**EXERCISE BRIEF:**
Copy all records verbatim, images excluded.

**MATERIAL SHOWN:**
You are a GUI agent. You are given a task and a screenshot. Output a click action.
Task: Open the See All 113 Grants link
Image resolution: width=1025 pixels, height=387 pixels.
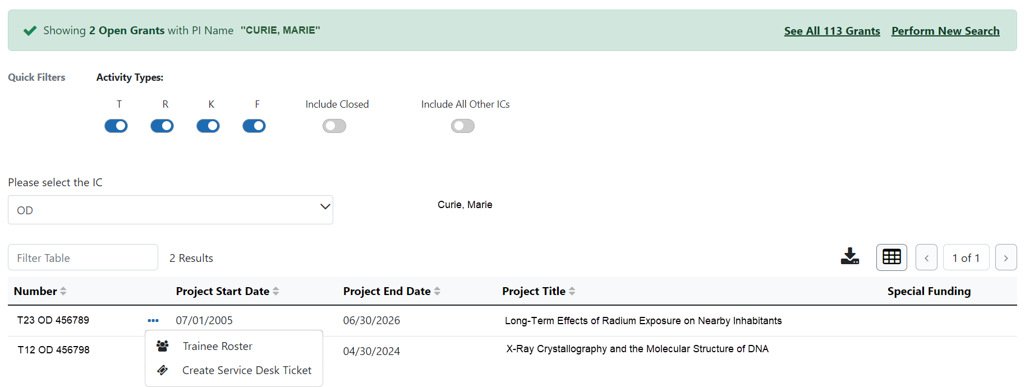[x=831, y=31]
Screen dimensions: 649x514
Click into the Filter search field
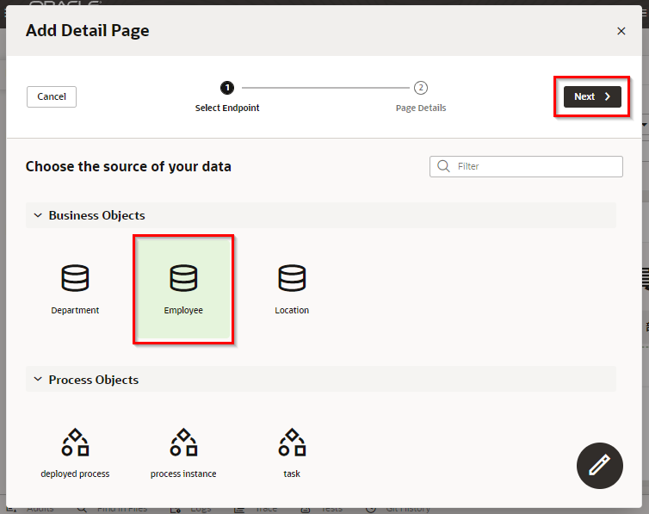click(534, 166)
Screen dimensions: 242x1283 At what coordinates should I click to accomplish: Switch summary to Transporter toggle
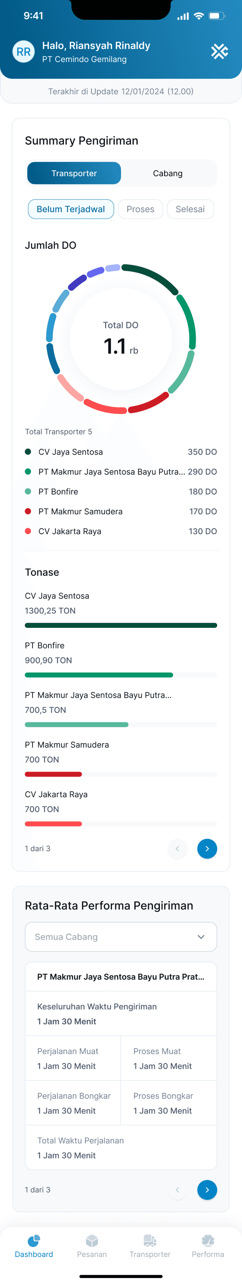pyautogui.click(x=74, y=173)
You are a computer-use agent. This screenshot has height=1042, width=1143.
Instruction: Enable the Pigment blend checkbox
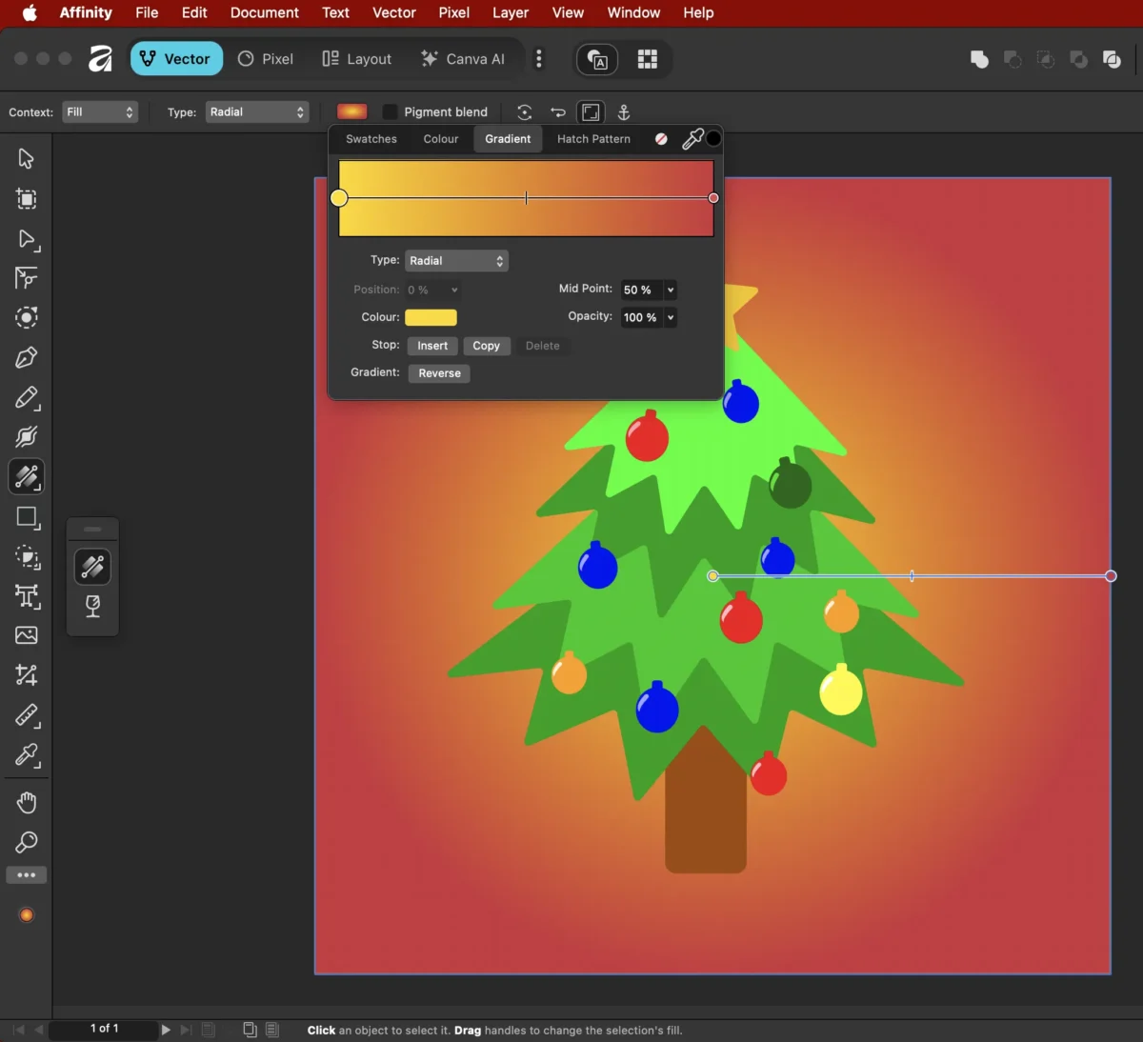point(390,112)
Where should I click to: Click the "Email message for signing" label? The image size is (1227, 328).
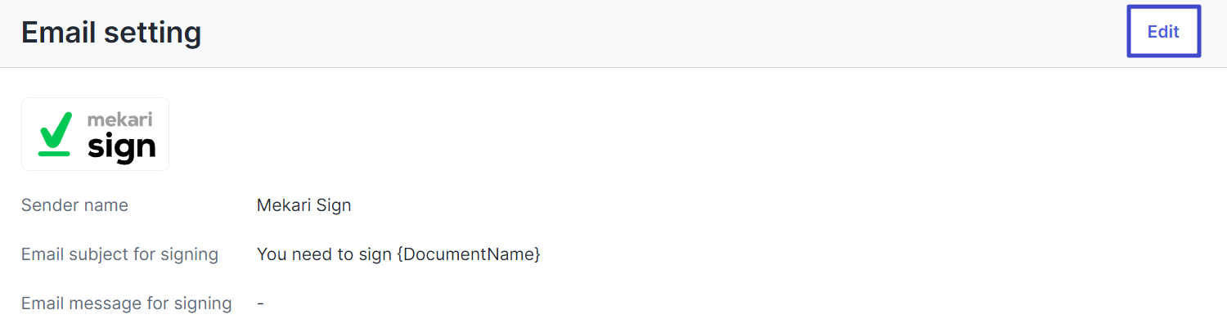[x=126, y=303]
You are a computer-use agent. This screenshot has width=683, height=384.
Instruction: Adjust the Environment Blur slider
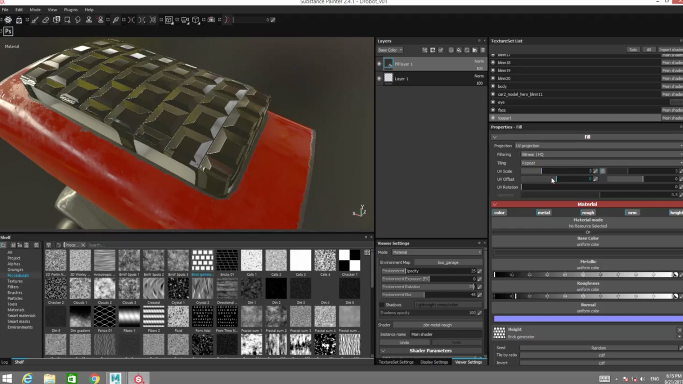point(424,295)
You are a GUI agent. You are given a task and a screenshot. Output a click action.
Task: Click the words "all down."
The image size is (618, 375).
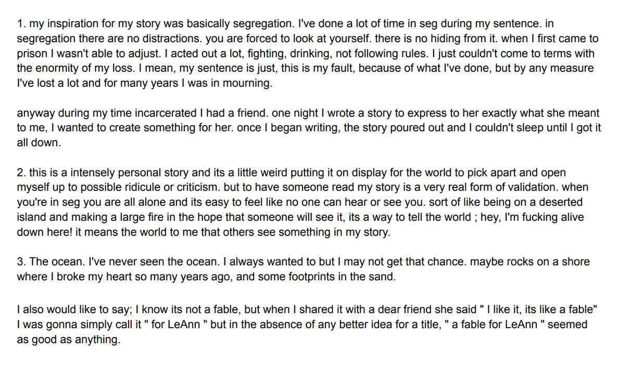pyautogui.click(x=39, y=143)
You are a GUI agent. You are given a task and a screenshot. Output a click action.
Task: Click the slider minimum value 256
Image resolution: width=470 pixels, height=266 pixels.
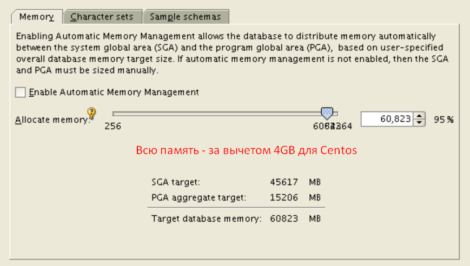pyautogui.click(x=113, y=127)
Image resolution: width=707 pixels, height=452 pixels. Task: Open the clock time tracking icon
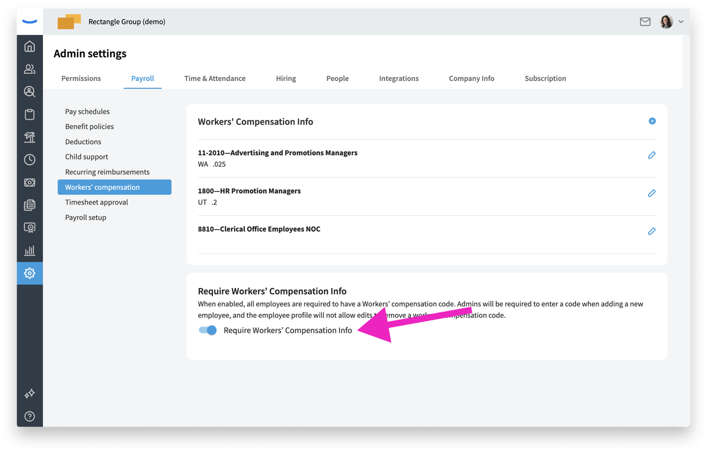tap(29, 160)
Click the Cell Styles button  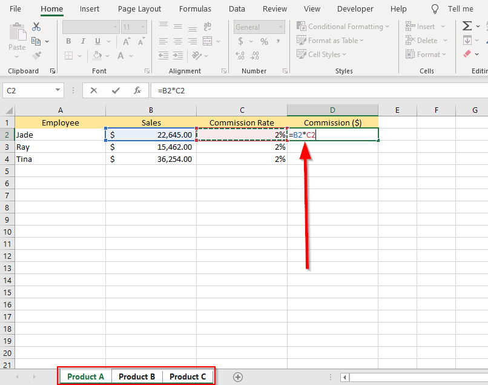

**REPLY:**
You are a GUI agent. You are given a task and a screenshot. Output a click action.
Task: Open the See All 113 Grants link
Image resolution: width=1025 pixels, height=387 pixels.
[x=831, y=31]
Screen dimensions: 649x514
Click into the Filter search field
click(534, 166)
Screen dimensions: 242x1283 At what coordinates should I click to accomplish: Switch summary to Transporter toggle
pyautogui.click(x=74, y=173)
You are a computer-use agent. This screenshot has height=1042, width=1143.
Instruction: Enable the Pigment blend checkbox
point(390,112)
Where should I click to: Click the "Email message for signing" label? The image size is (1227, 328).
[x=126, y=303]
You are a computer-use agent. This screenshot has width=683, height=384.
Instruction: Adjust the Environment Blur slider
point(424,295)
You are a GUI agent. You are given a task and a screenshot. Output a click action.
Task: Click the words "all down."
The image size is (618, 375).
pyautogui.click(x=39, y=143)
You are a GUI agent. You are given a task and a screenshot. Output a click action.
Task: Click the slider minimum value 256
Image resolution: width=470 pixels, height=266 pixels.
pyautogui.click(x=113, y=127)
Image resolution: width=707 pixels, height=452 pixels. Task: Open the clock time tracking icon
tap(29, 160)
Click the Cell Styles button  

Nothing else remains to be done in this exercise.